Give the lines of the listing below as a JSON list of strings, one string per line and skipping any blank lines, starting with the line that contains "This screenshot has height=512, width=420." and going on through the line that contains "Screen dimensions: 1353x896 coord(40,610)".

## Record set:
■ ■ ■ ■
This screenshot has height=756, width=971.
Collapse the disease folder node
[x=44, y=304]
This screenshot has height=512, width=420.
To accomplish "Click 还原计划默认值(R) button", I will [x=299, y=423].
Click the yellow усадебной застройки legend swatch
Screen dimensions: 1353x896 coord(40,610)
■ ■ ■ ■
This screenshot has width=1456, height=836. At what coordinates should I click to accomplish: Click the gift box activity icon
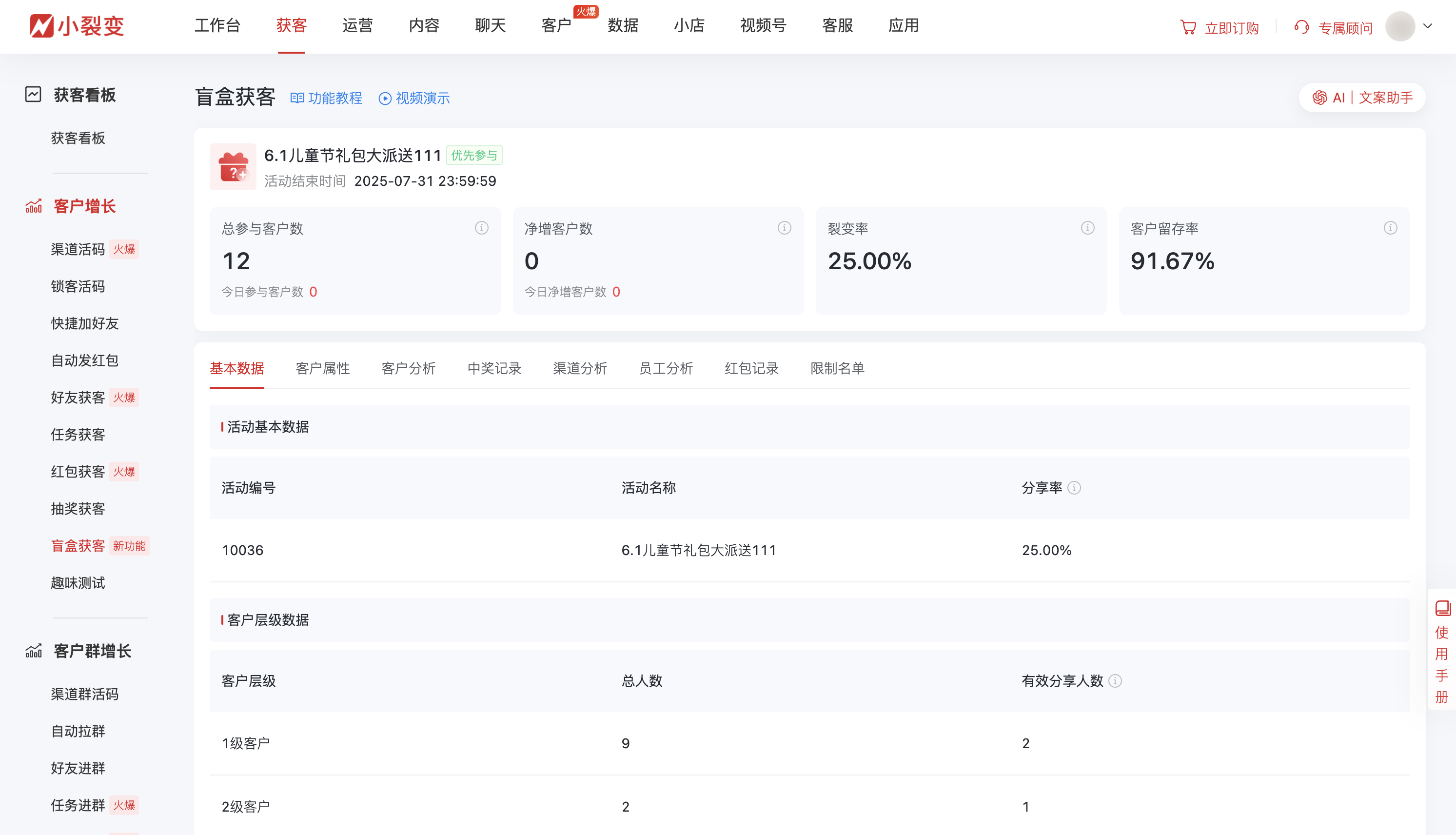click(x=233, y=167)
■ ■ ■ ■
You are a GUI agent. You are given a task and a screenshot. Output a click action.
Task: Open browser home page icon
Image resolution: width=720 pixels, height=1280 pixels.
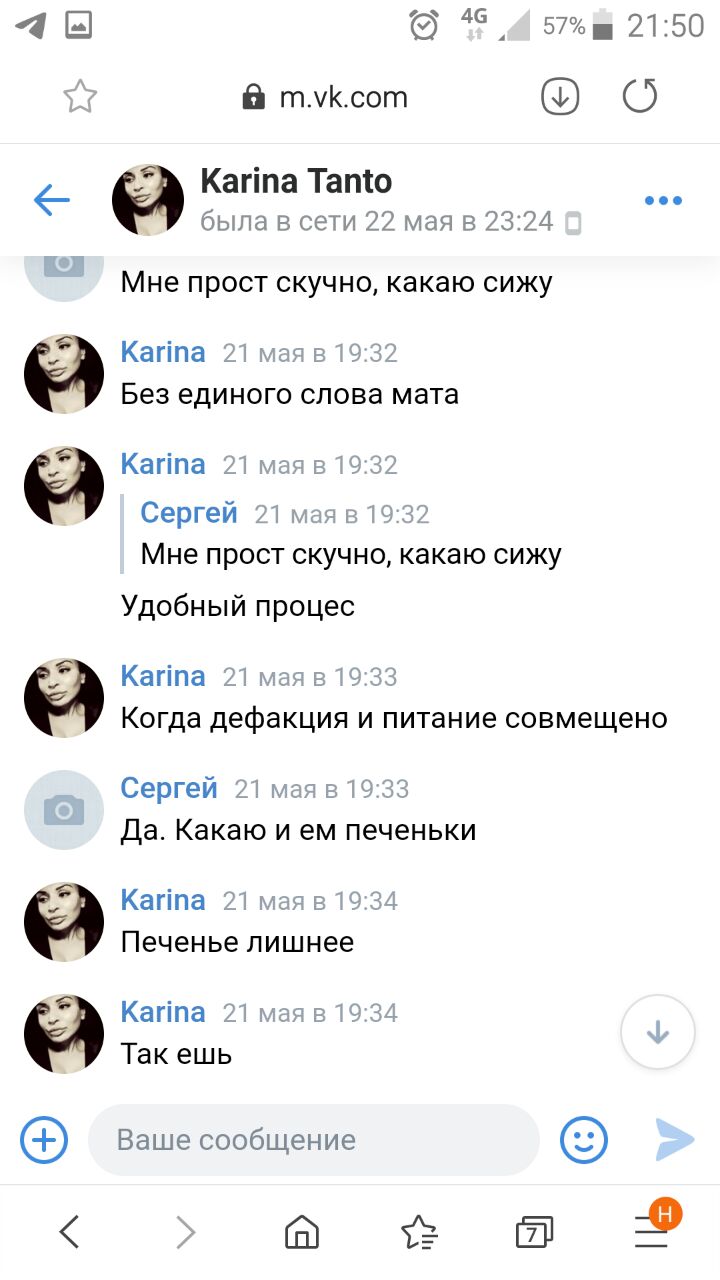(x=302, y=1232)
■ ■ ■ ■
## Complete output:
[
  "This screenshot has height=512, width=420.",
  "To accomplish \"Click 还原计划默认值(R) button\", I will [x=299, y=423].",
  "Click the yellow усадебной застройки legend swatch",
  "Screen dimensions: 1353x896 coord(40,610)"
]